Freitag der 13. für Zbik – Sturm verteidigt Titel
Ein Bericht von Matthias Löb
Geredet wurde im Vorfeld des Kampfes von Felix Sturm gegen Sebastian Zbik definitiv von beiden Kämpfern genug, gestern Abend war es endlich an der Zeit, den Worten auch Taten folgen zu lassen. In der ausverkauften Kölner Lanxess-Arena wohnten dem im Vorfeld titulierten deutsch-deutschen “Hass-Duell” um den Titel des WBA-Superchampions im Mittelgewicht bei und sahen eine technisch gutes und temporeiches Duell, was für Sebastian Zbik am Ende wohl ein wenig zu temporeich war.Nach einem ausgeglichenen Beginn und sehr druckvollen Aktionen von Zbik, stellte sich wahrscheinlich jeder neutrale Zuschauer an den Bildschirmen und in der Halle die Frage, ob beiden Boxer das hohe Anfangstempo im späteren Kampfverlauf eventuell zum Verhängnis werden könnte. Sturm suchte in der Anfangsphase die richtige Distanz zum Gegner, was Zbik auch den einen oder anderen kraftvollen Treffer ermöglichte.
Ab Runde 4 hatte sich der WBO-Superchampion Felix Sturm auf den Herausforderer eingestellt, setzte seine linke Führhand präzise durch und brachte auch aus der Halb-Distanz variable Schläge ins Ziel. Zbik wehrte sich, seine Schläge ließen aber die nötige Präzision vermissen und endeten meistens an der Doppeldeckung des Weltmeisters.

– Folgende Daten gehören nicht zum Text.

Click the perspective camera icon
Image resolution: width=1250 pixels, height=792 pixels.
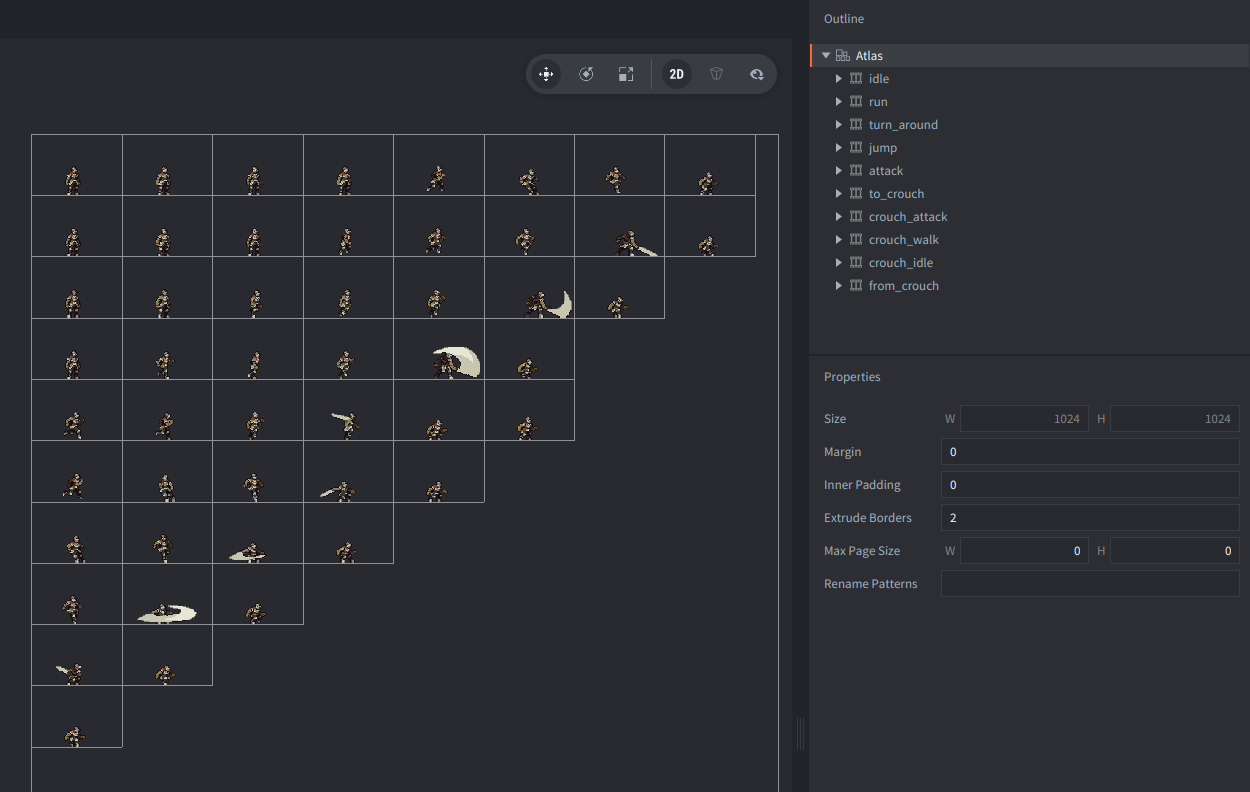point(716,74)
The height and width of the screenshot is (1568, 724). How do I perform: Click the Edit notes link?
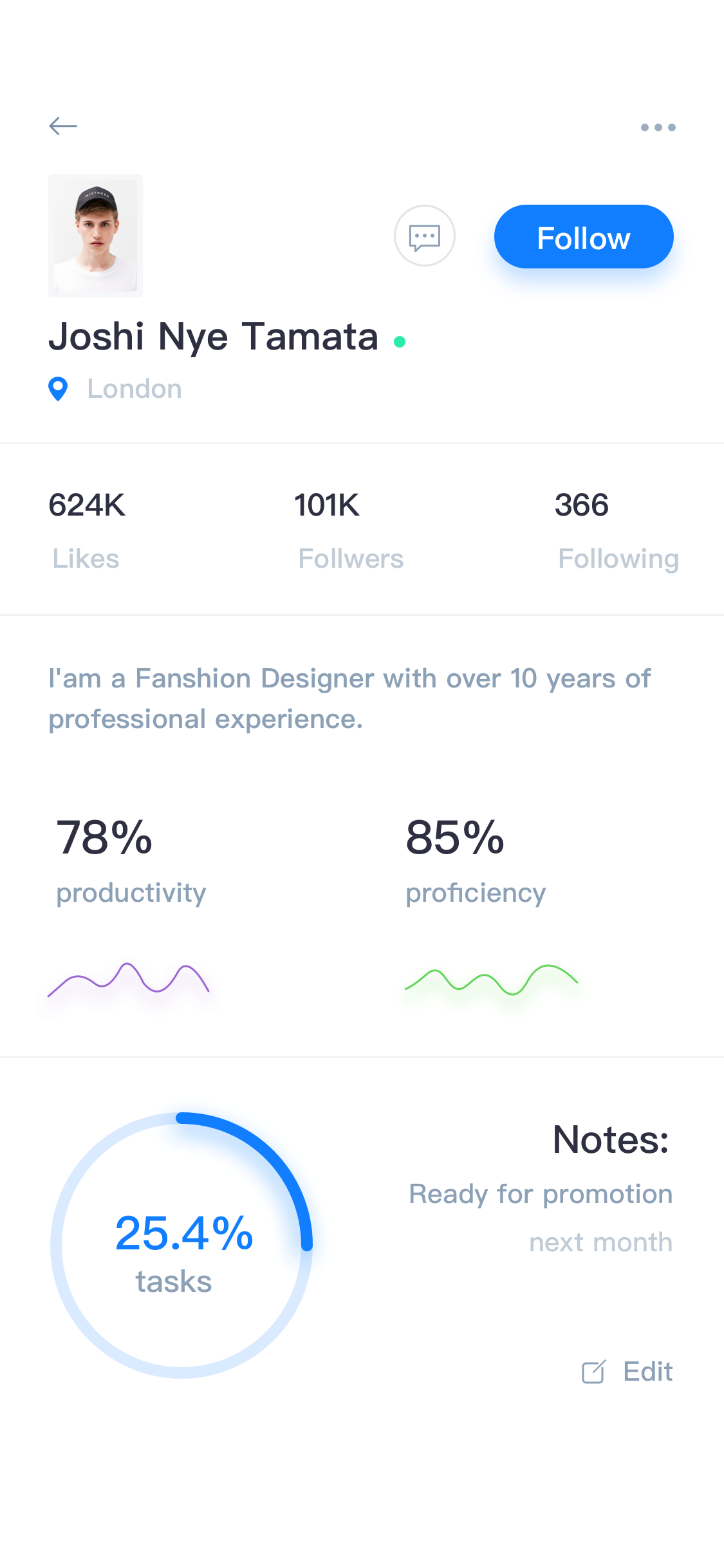647,1372
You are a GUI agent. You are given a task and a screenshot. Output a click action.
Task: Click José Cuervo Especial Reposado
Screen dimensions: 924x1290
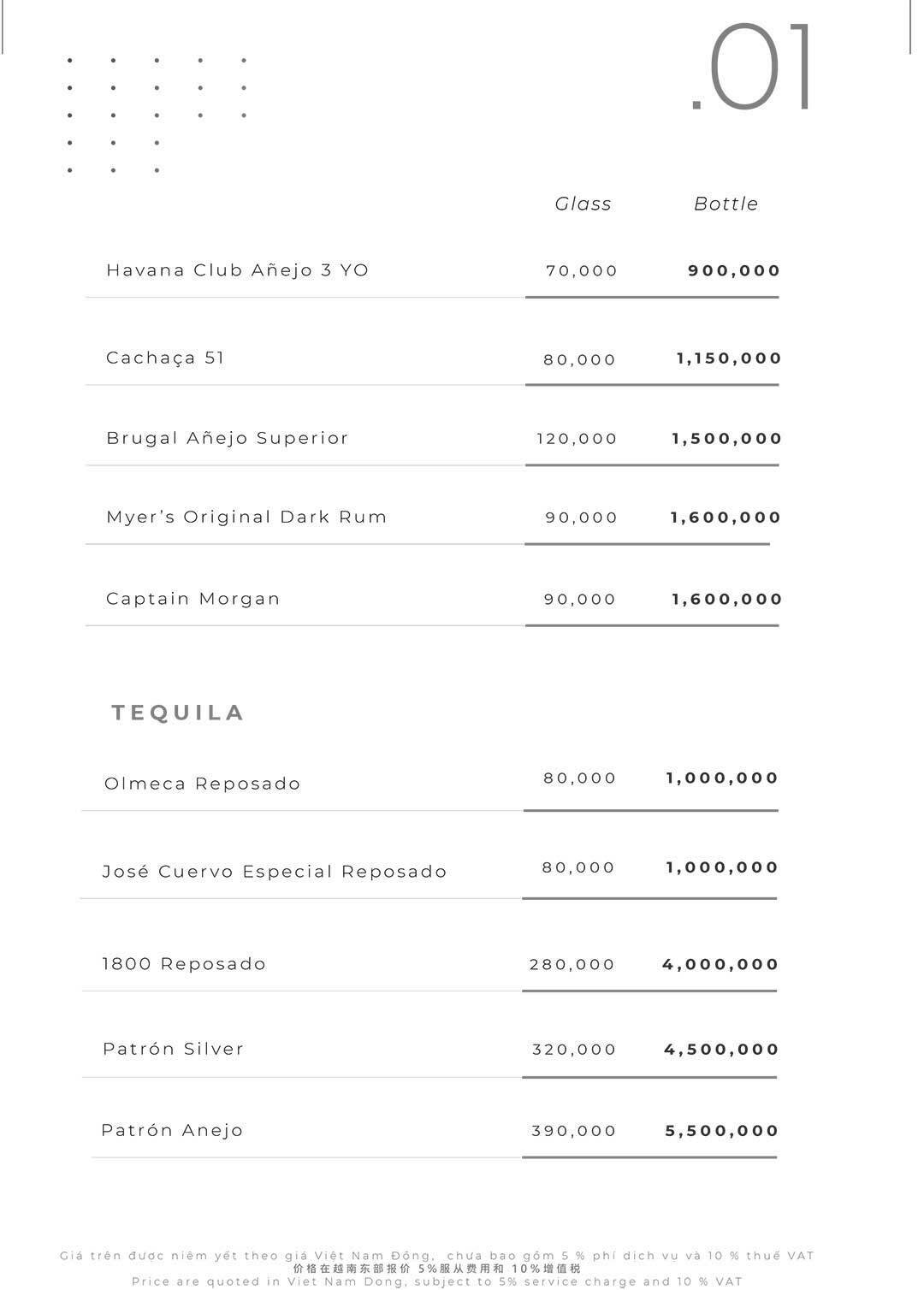coord(275,872)
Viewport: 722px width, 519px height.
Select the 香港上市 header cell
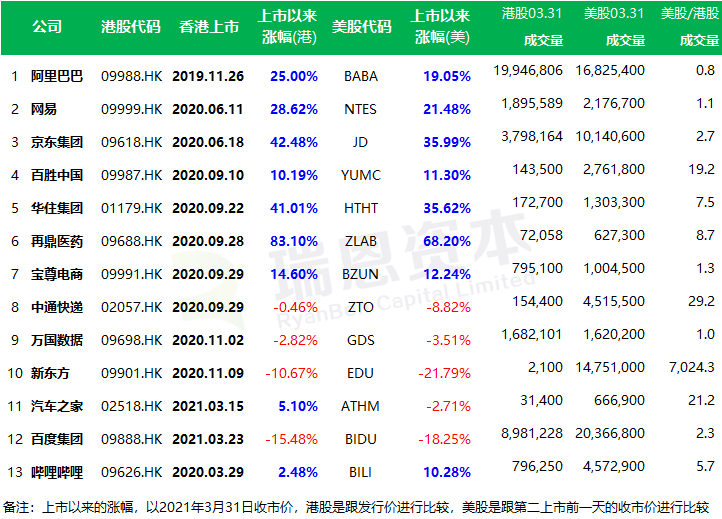[208, 27]
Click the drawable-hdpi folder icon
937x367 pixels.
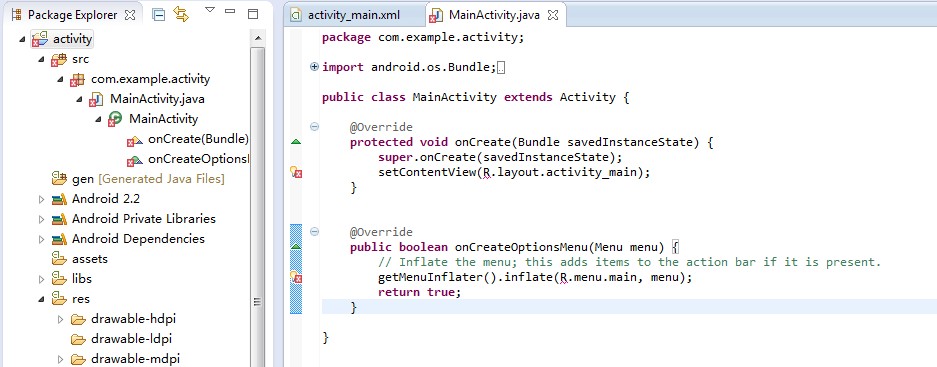click(78, 319)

Zbik zollte spätestens jetzt dem hohen Anfangstempo seinen Tribut, er suchte den Infight, dem Sturm sich aber mit guten Timing zu entziehen wusste. Sturm baute merklich mehr Sicherheit auf, was zum Einen am Kampf selbst, aber auch an der Ecke des Weltmeisters lag. Fritz Sdunek, ehemaliger Coach von Sebastian Zbik, wies in der Ringpause seinen Schützling, Felix Sturm, auf die abnehmende Kondition seines Kontrahenten hin. Selbstbewusst und beweglich erhöhte Sturm den Druck auf Zbik über seine chirurgisch präzise Führhand, die mittlerweile nach Belieben traf und den Auftakt zu teilweise sehenswerten, rechten Auf- und Seitwärtshaken machte.

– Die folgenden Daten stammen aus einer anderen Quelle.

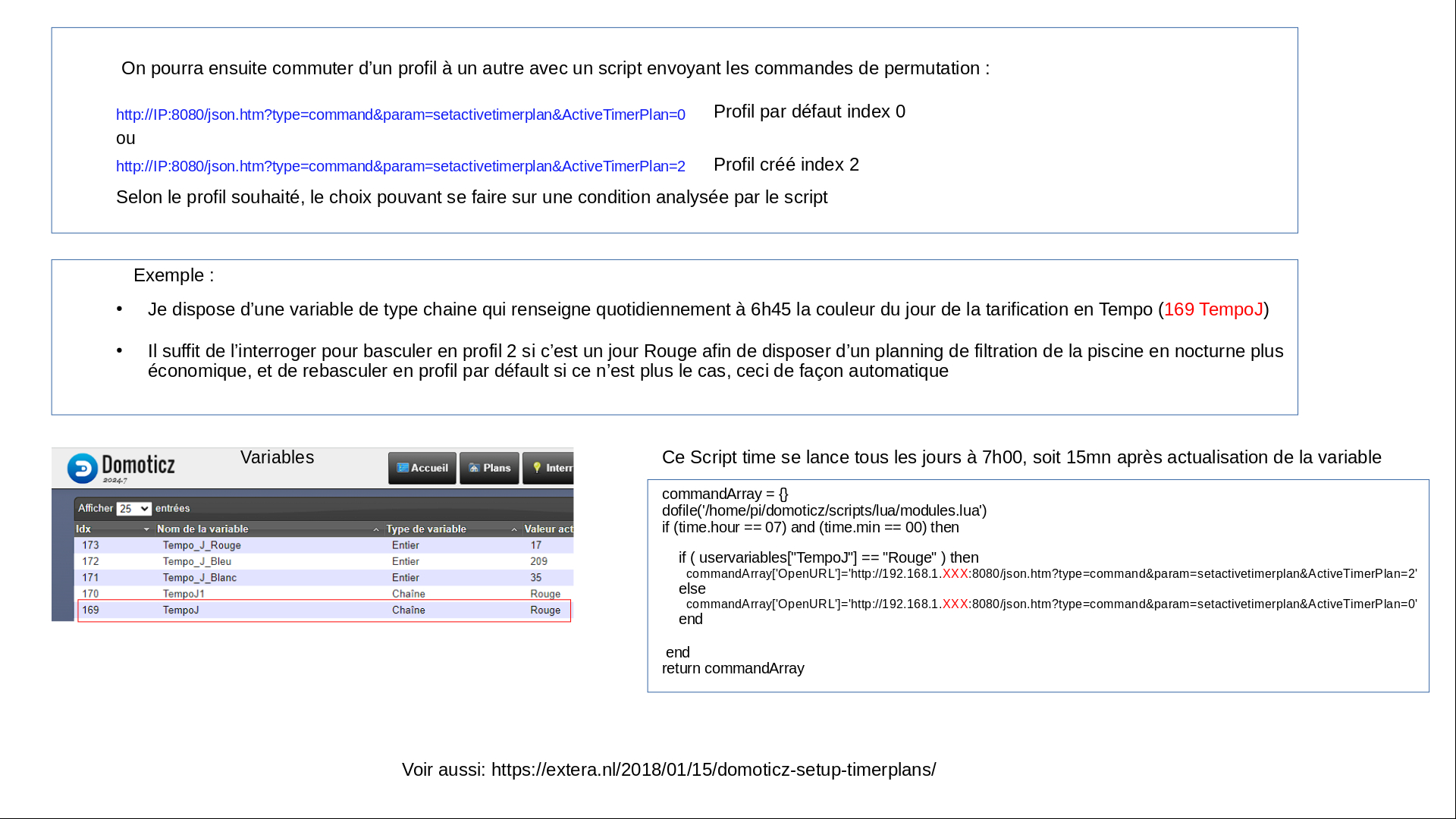Viewport: 1456px width, 819px height.
Task: Select the Tempo_J_Bleu variable row
Action: (325, 562)
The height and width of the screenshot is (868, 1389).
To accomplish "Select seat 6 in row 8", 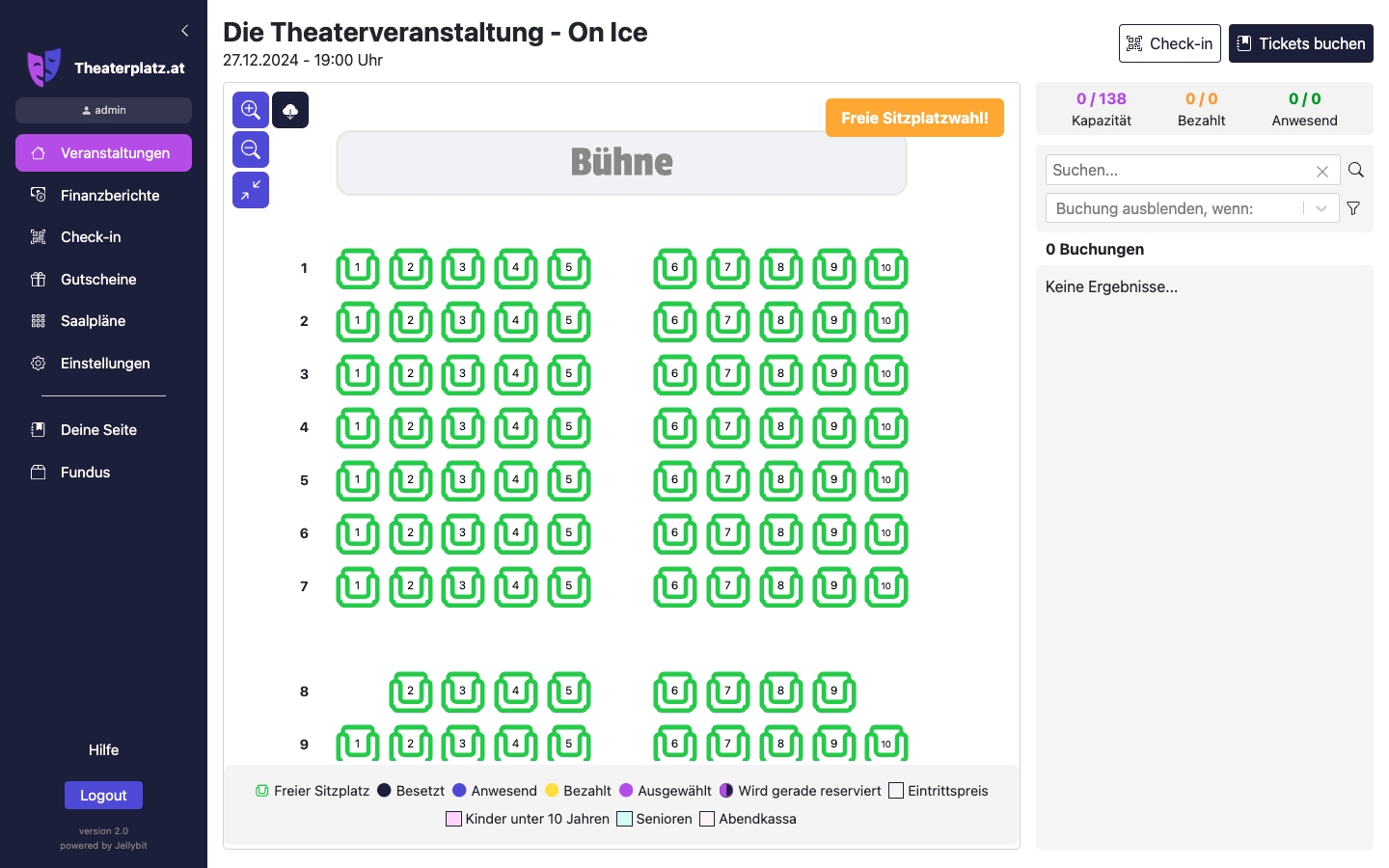I will coord(674,692).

Die Gleichung von “Bad Blood” war am Ende simpel, ein zu hohes Anfangstempo von Zbik, plus die nahezu doppelte Anzahl der Treffer von Felix Sturm, machten Zbik mürbe, so mürbe, dass Zbik Coach, Artur Grigorian, nicht mehr an einen erfolgreichen Kampfverlauf seines Schützlings glaubte und Zbik in der Pause zu Runde 10 aus dem WM-Kampf nahm.